I was talking with my freshmen about how in America families are so disparate that family records are kept in various ways, most commonly on Family Trees. See, in America, the nuclear family – Mom, Dad, siblings – does not necessarily live around their extended family – cousins, aunts, uncles and grandparents. Sometimes, people do not know their extended family. We have family reunions to get everyone, or at least everyone who can attend, in one place for one weekend a year or every few years.
Some families never have reunions. My family is such a one: my children barely know a quarter of their cousins, let alone any of their aunts and uncles, nieces and nephews. They have only met their paternal grandparents a handful of times, and their maternal grandfather three times. They have never met my mother.

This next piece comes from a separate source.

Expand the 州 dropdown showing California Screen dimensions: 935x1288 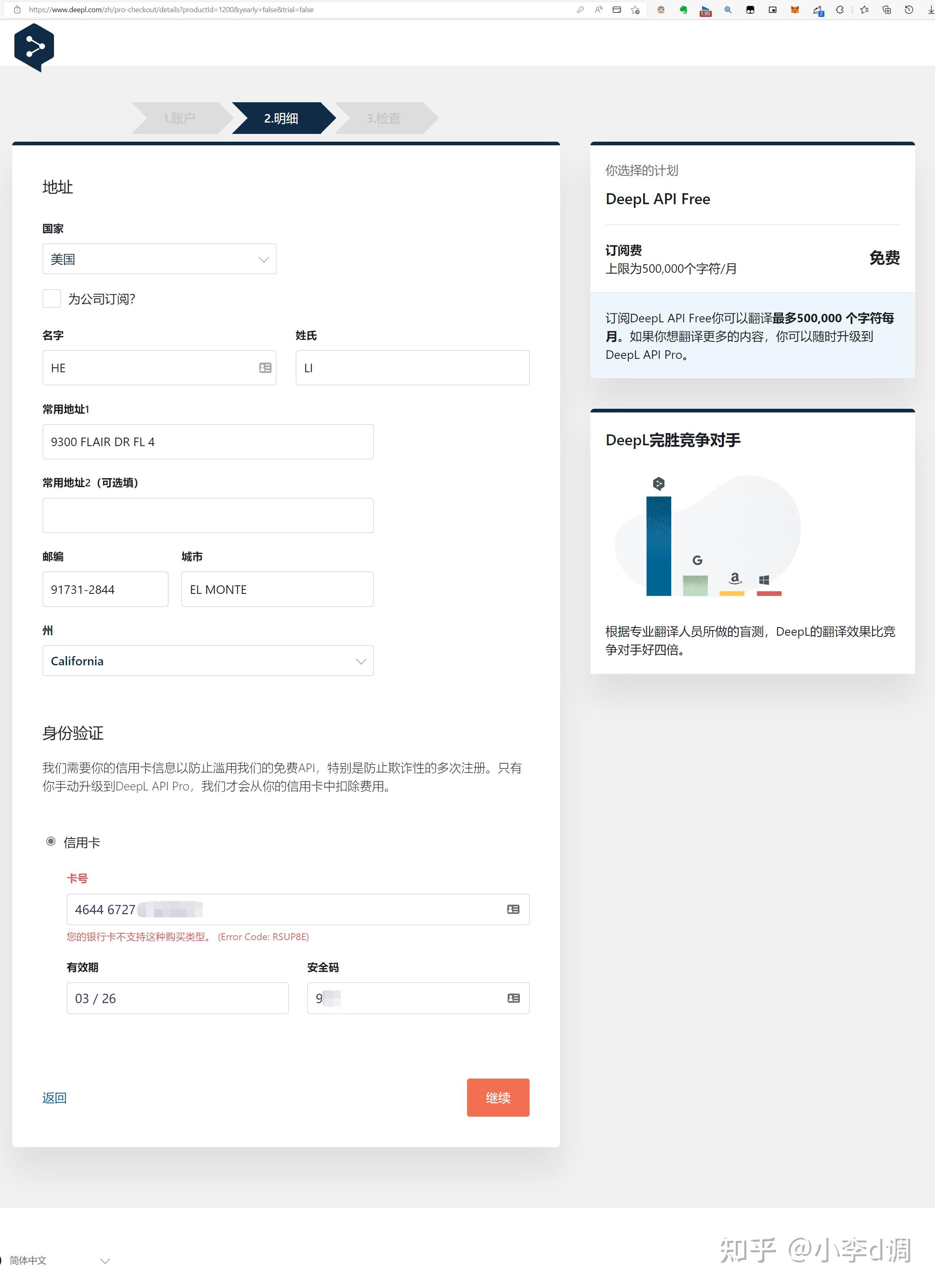pos(208,660)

I contend that heritage is critically important. Not just for practical reasons like medical history or vital statistics, but also for a sense of continuity and belonging. I have learned the hard way how important it is to have such feelings; they anchor one into society and give one a sense of stability and equality among their peers.
I grew up without family. I was not an orphan, but my mother specialized in keeping my siblings and me far away from extended family. Thus I did not know I had relatives in France, and I barely knew any of my relatives in America. It took me years as an adult to find and meet everyone. Well, not quite everyone, but at least now I know I have a wealth of family on both sides of the ocean.

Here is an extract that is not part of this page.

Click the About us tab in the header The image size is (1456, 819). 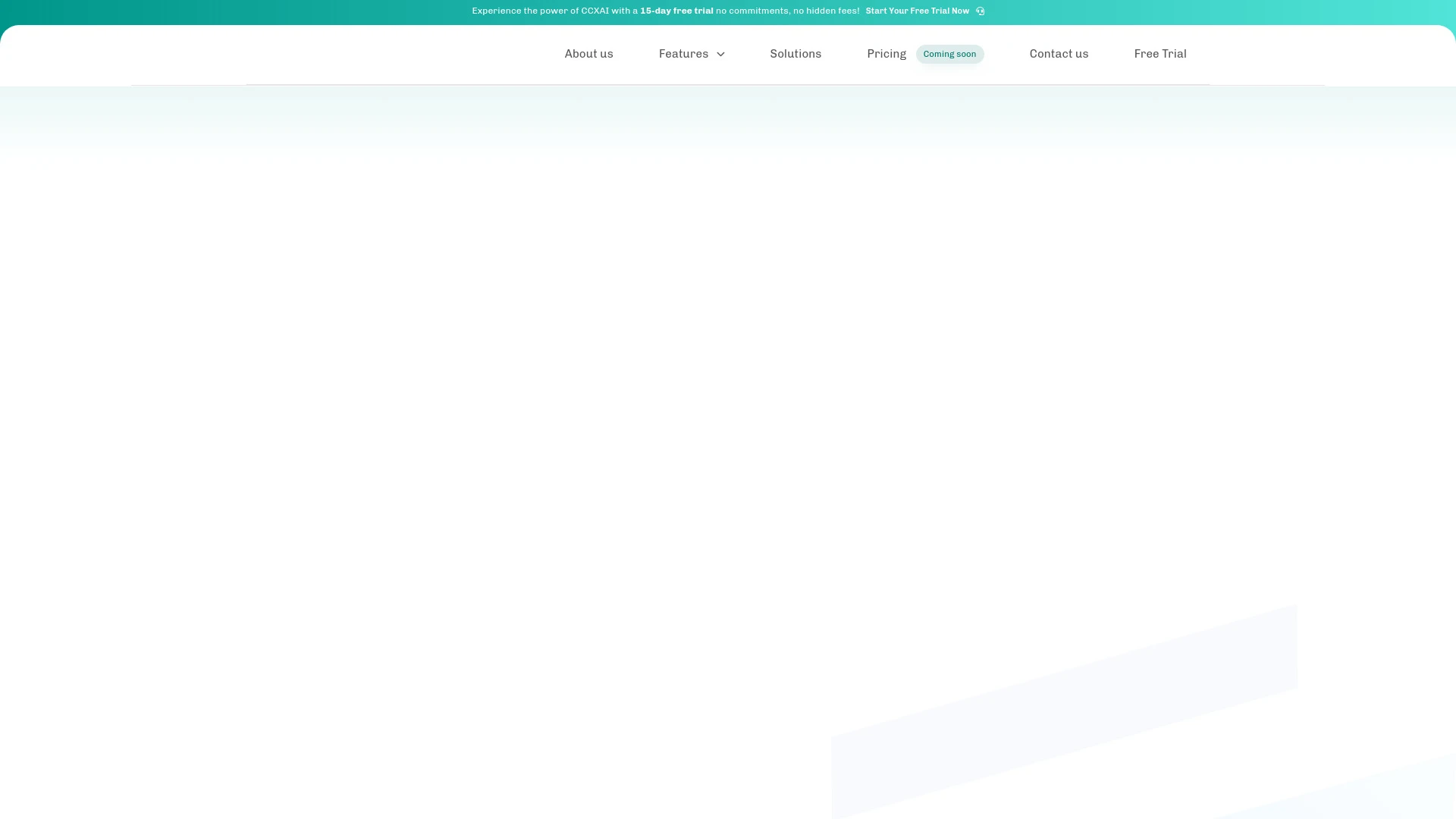click(588, 54)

In China, there is no such thing as a distinction between nuclear and extended family. Everyone is family: grandparents, aunts, uncles, cousins… everyone is simply called family. There is no need for reunions here because everyone gets together every year, several times per year. There is no need for family trees because family tradition and history is passed down from generation to generation. At Spring Festival, Qing Ming, National Holidays and weddings, the whole family tells stories, and sometimes legends of their ancestors.
No wonder I was met with glazed eyes and blank stares when I introduced the concept of family trees. It seems the idea that family would not be together is inconceivable to the Chinese.

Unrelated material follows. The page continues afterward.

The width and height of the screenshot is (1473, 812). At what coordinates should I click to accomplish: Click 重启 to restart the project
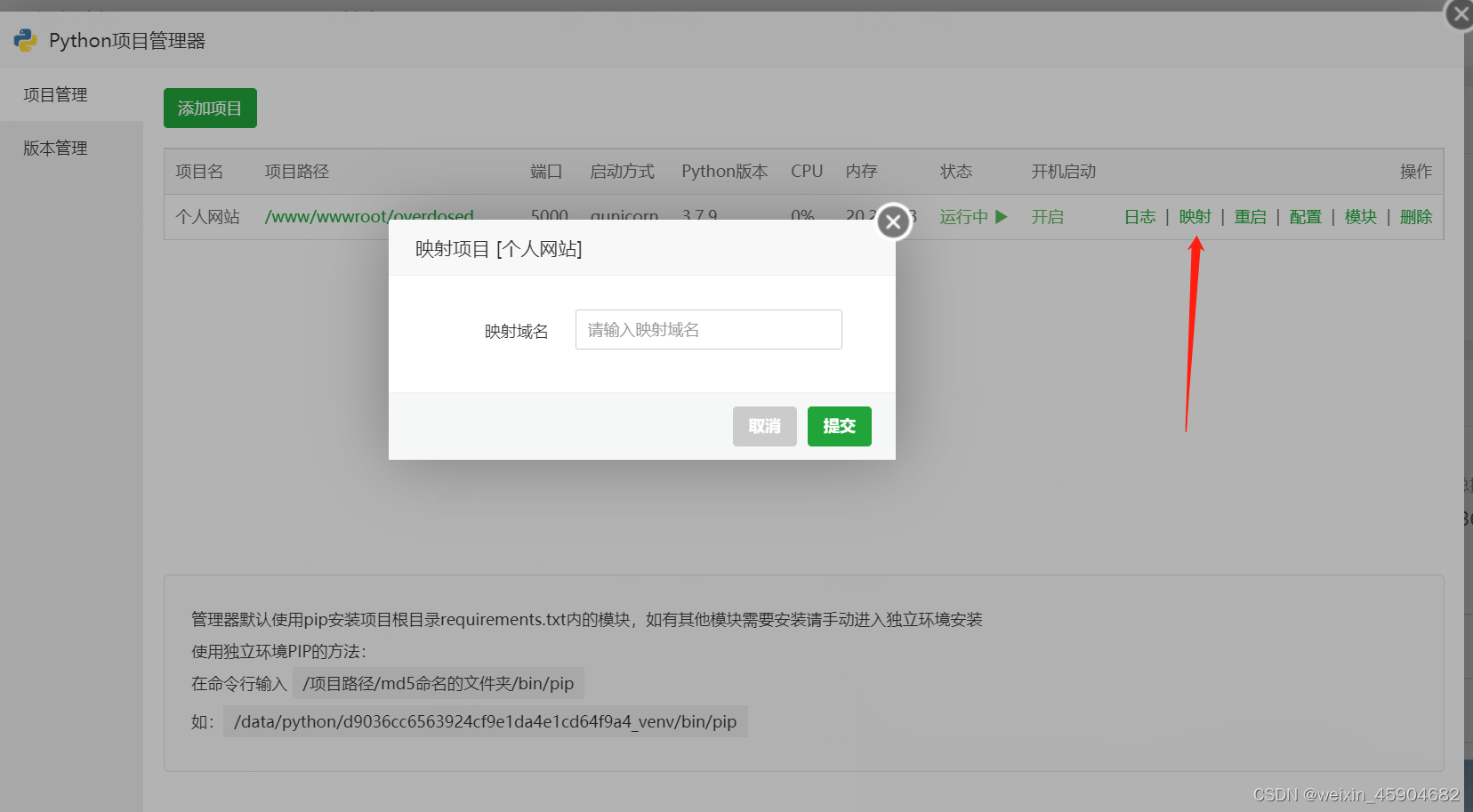(1250, 216)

But, as I pointed out to these kids, when they graduate they may or may not return home. As with so many other things in China, the trend is now for families to break up. Grown children are moving permanently away from the villages and to the cities where they can make money. Some do not go home at all anymore. They marry someone they met in the City and make their life in these concrete jungles. Oral traditions are fading. In just a few years, the Chinese will also need to have family reunions and record family ties on trees.
During the discussion two of my students, Mandy and Yolanda, averred that their family does maintain a family book. Their fathers currently have custody of it and it is a revered family document, going back centuries. However, neither Yolanda nor Mandy are listed in the books of their respective families. They will be, once they marry. Correction: they will not be; their husbands will be.